The implemented equation including the thermal fluctuation effects is
$$\frac{\partial \vec{m}}{\partial t} = - \gamma \vec{m} \times (\vec{H}+\vec{\xi}) + \alpha \vec{m} \times \frac{\partial \vec{m}}{\partial t}$$
where ξ⃗ is the thermal fluctuation field and is assumed to have the following properties,
$$\left< \vec{\xi} \right> = 0, \;\;\; \left< \vec{\xi}_i^u,\vec{\xi}_j^v \right> = 2 D \delta_{ij} \delta_{uv}$$
and
$$D = \frac{\alpha k_B T}{\gamma \mu_s}$$
Spin transfer torque (Zhang-Li model)
The extended equation with current is,
$$\frac{\partial \vec{m}}{\partial t} = - \gamma \vec{m} \times \vec{H} + \alpha \vec{m} \times \frac{\partial \vec{m}}{\partial t} + u_0 (\vec{j}_s \cdot \nabla) \vec{m} - \beta u_0 [\vec{m}\times (\vec{j}_s \cdot \nabla)\vec{m}]$$
Where
$$u_0=\frac{p g \mu_B}{2 |e| M_s}=\frac{p g \mu_B a^3}{2 |e| \mu_s}$$
and μ B = |e |ℏ/(2m ) is the Bohr magneton. Notice that ∂x m⃗ ⋅ m⃗ = 0 so u 0 (j⃗ s ⋅ ∇)m⃗ = − u 0 m⃗ × [m⃗ × (j⃗ s ⋅ ∇)m⃗ ] . Besides, we can change the equation to atomistic one by introducing s⃗ = − S⃗ where S⃗ is the local spin such that
$$\vec{M}=-\frac{g \mu_B}{a^3}\vec{S} =\frac{g \mu_B}{a^3}\vec{s}$$
so u 0 = p a 3 /(2|e |s ) , furthermore,
$$\frac{\partial \vec{s}}{\partial t} = - \gamma \vec{s} \times \vec{H} + \frac{\alpha}{s} \vec{s} \times \frac{\partial \vec{s}}{\partial t} + \frac{p a^3}{2|e|s} (\vec{j}_s \cdot \nabla) \vec{s} - \frac{p a^3 \beta}{2|e|s^2} [\vec{s}\times (\vec{j}_s \cdot \nabla)\vec{s}]$$
However, we perfer the normalised equaiton here, after changing it to LL form, we obtain,
$$(1+\alpha^2)\frac{\partial \vec{m}}{\partial t} = - \gamma \vec{m} \times \vec{H} - \alpha \gamma \vec{m} \times (\vec{m} \times \vec{H}) + (1+\alpha\beta) u_0 (\vec{j}_s \cdot \nabla) \vec{m} - (\beta-\alpha) u_0 [\vec{m}\times (\vec{j}_s \cdot \nabla)\vec{m}]$$
although in principle ∂x m⃗ is always perpendicular to m⃗ , it's better to take an extra step to remove its longitudinal component, therefore, the real equation written in codes is,
$$(1+\alpha^2)\frac{\partial \vec{m}}{\partial t} = - \gamma \vec{m} \times \vec{H}_{\perp} + \alpha \gamma \vec{H}_{\perp} + (1+\alpha \beta) u_0 \vec{\tau}_{\perp} - (\beta-\alpha) u_0 (\vec{m}\times \vec{\tau}_{\perp})$$
where τ⃗ = (j⃗ s ⋅ ∇)m⃗ is the effective torque generated by current.
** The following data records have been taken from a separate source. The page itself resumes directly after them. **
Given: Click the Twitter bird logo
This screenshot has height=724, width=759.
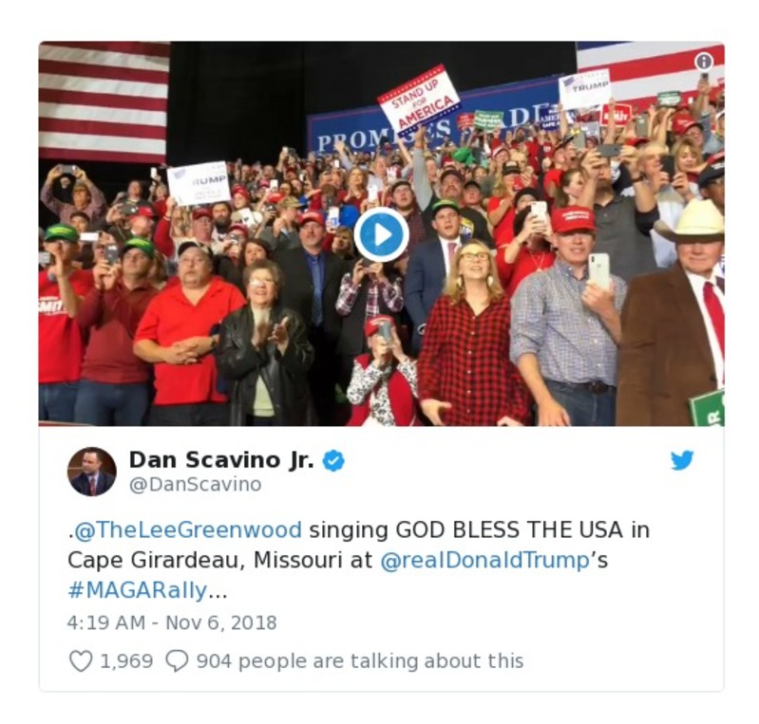Looking at the screenshot, I should 682,460.
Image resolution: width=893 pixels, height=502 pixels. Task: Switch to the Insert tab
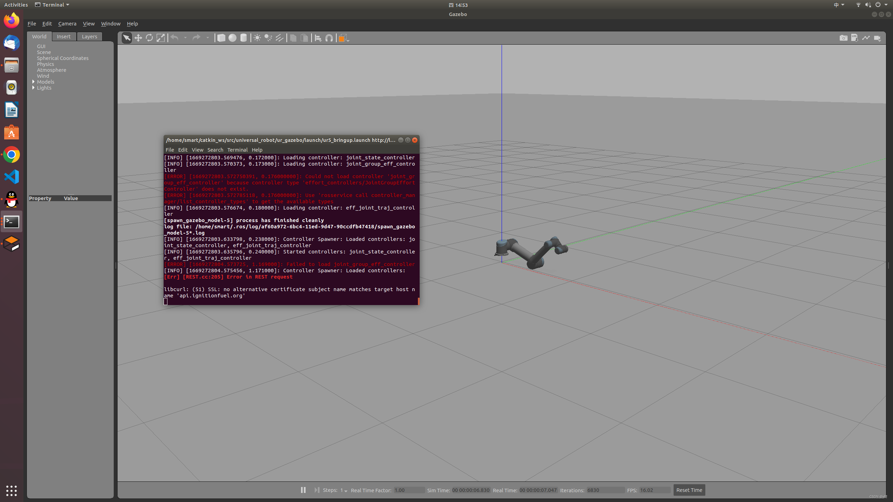point(63,36)

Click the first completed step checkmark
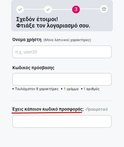tap(20, 9)
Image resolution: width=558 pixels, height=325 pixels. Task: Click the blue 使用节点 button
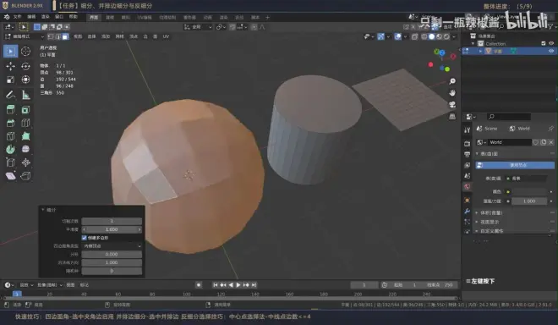(x=515, y=165)
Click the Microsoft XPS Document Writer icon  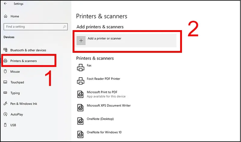coord(80,107)
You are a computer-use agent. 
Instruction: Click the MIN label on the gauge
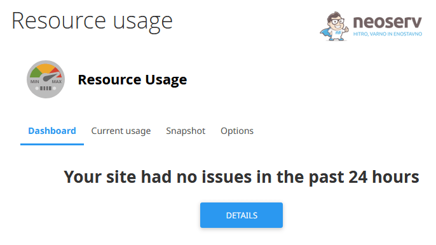[35, 82]
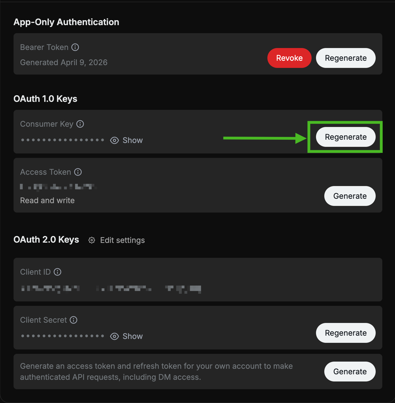Show the hidden Consumer Key text
The image size is (395, 403).
click(133, 140)
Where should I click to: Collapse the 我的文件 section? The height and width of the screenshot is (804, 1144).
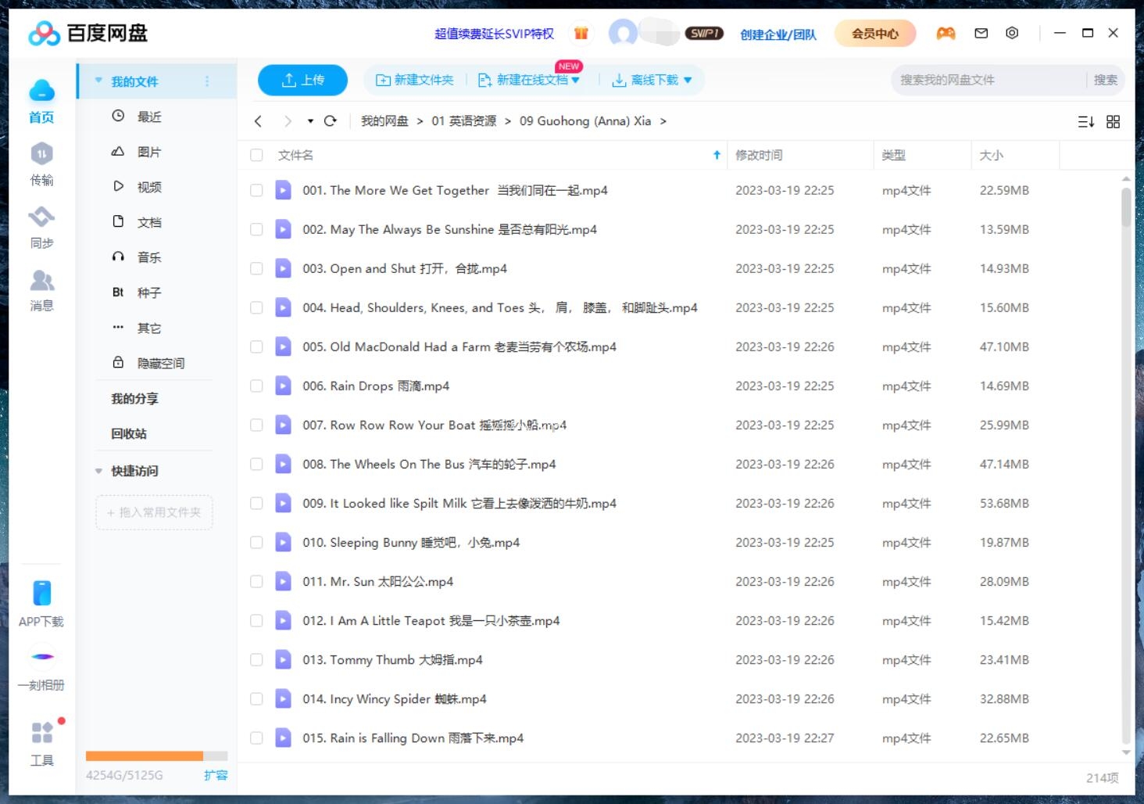pyautogui.click(x=98, y=81)
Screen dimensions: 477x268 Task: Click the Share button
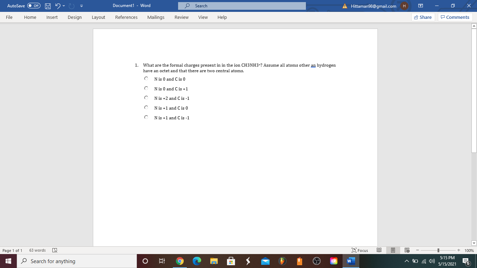coord(423,17)
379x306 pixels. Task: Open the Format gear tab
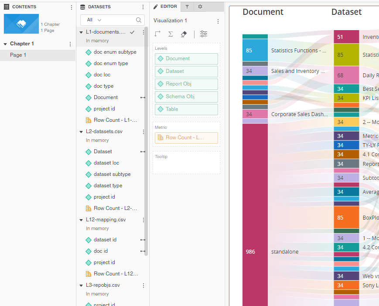pyautogui.click(x=200, y=7)
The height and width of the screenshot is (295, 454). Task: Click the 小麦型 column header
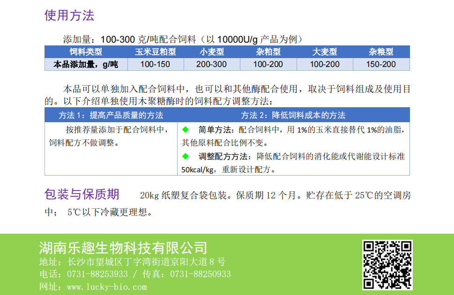click(212, 52)
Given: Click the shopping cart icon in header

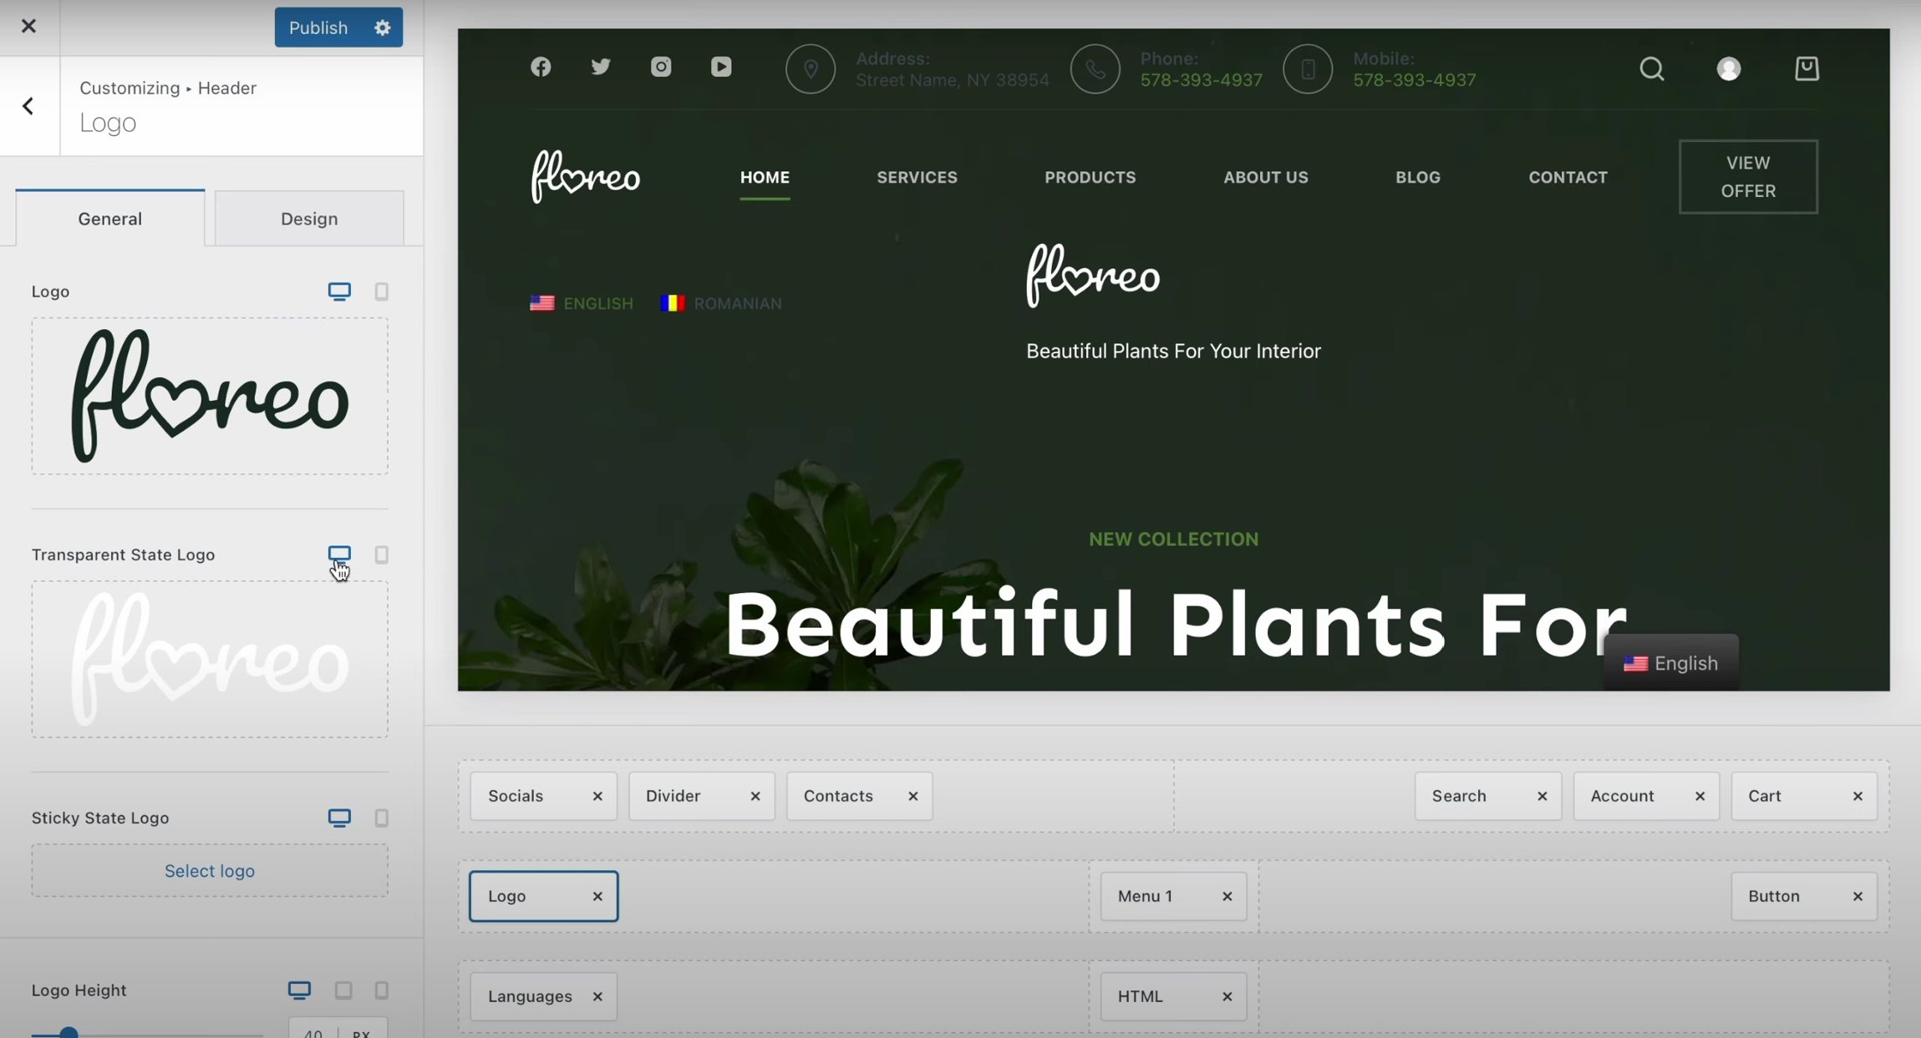Looking at the screenshot, I should point(1807,68).
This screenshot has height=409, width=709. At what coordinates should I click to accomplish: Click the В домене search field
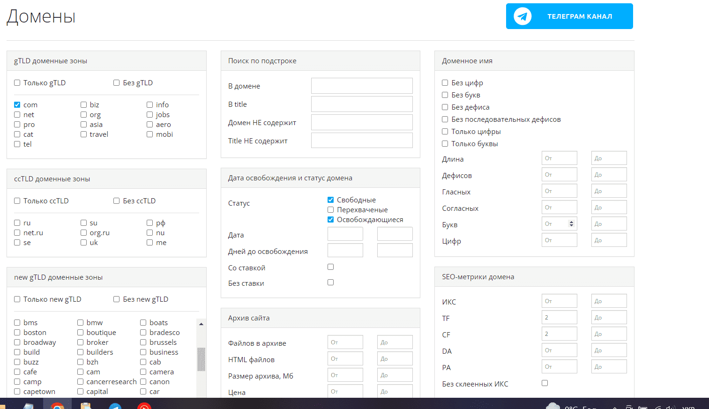click(362, 86)
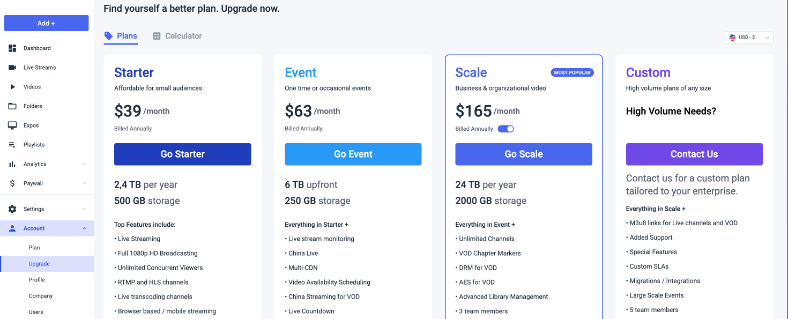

Nonlocal spin transfer torque (full version of Zhang-li model)
The LLG equation with STT is given by,
$$\frac{\partial \vec{m}}{\partial t} = - \gamma \vec{m} \times \vec{H} + \alpha \vec{m} \times \frac{\partial \vec{m}}{\partial t} + \vec{T}$$
where T⃗ is the spin transfer torque. In the local form the STT is given by,
T⃗ l o c = u 0 (j⃗ s ⋅ ∇)m⃗ − β u 0 [m⃗ × (j⃗ s ⋅ ∇)m⃗ ]
And in general case, the spin transfer torque could be computed by,
$$\vec{T}=-\frac{\vec{m} \times \delta \vec{m}}{\tau_{sd}}$$
where τ s d is the s-d exchange time and δ m⃗ is the nonequilibrium spin density governed by
$$\frac{\partial \delta \vec{m}}{\partial t} = D \nabla^2 \delta \vec{m} + \frac{\vec{m} \times \delta \vec{m}}{\tau_{sd}} - \frac{\delta \vec{m}}{\tau_{sf}} +u_0 (\vec{j}_s \cdot \nabla) \vec{m}$$
By changing the LLG equation to LL form, we obtain,
$$(1+\alpha^2)\frac{\partial \vec{m}}{\partial t} = - \gamma \vec{m} \times \vec{H} - \alpha \gamma \vec{m} \times (\vec{m} \times \vec{H}) + \vec{T} + \alpha \vec{m} \times \vec{T}$$
i.e.,
$$(1+\alpha^2)\frac{\partial \vec{m}}{\partial t} = - \gamma \vec{m} \times \vec{H} - \alpha \gamma \vec{H}_{\perp} - \frac{\vec{m} \times \delta \vec{m}}{\tau_{sd}} + \alpha \frac{\delta \vec{m}}{\tau_{sd}}$$
Spin transfer torque (Slonczewski type)
We consider the LLG equation with a Slonczewski-type extension [PRB 91 064423 (2015)],
$$\frac{\partial \vec{m}}{\partial t} = - \gamma \vec{m} \times \vec{H} + \alpha \vec{m} \times \frac{\partial \vec{m}}{\partial t} + u \vec{m} \times (\vec{p}\times \vec{m})$$
where p⃗ is the unit vector in the direction of the spin polarization. Similar to the Zhang-Li case, the implemented equation in the code is,
$$(1+\alpha^2)\frac{\partial \vec{m}}{\partial t} = - \gamma \vec{m} \times \vec{H}_{\perp} + \alpha \gamma \vec{H}_{\perp} + u \vec{p}_{\perp} + \alpha u \vec{m} \times \vec{p}_{\perp}$$
where p⃗ ⊥ = p⃗ − (m⃗ ⋅ p⃗ )m⃗ .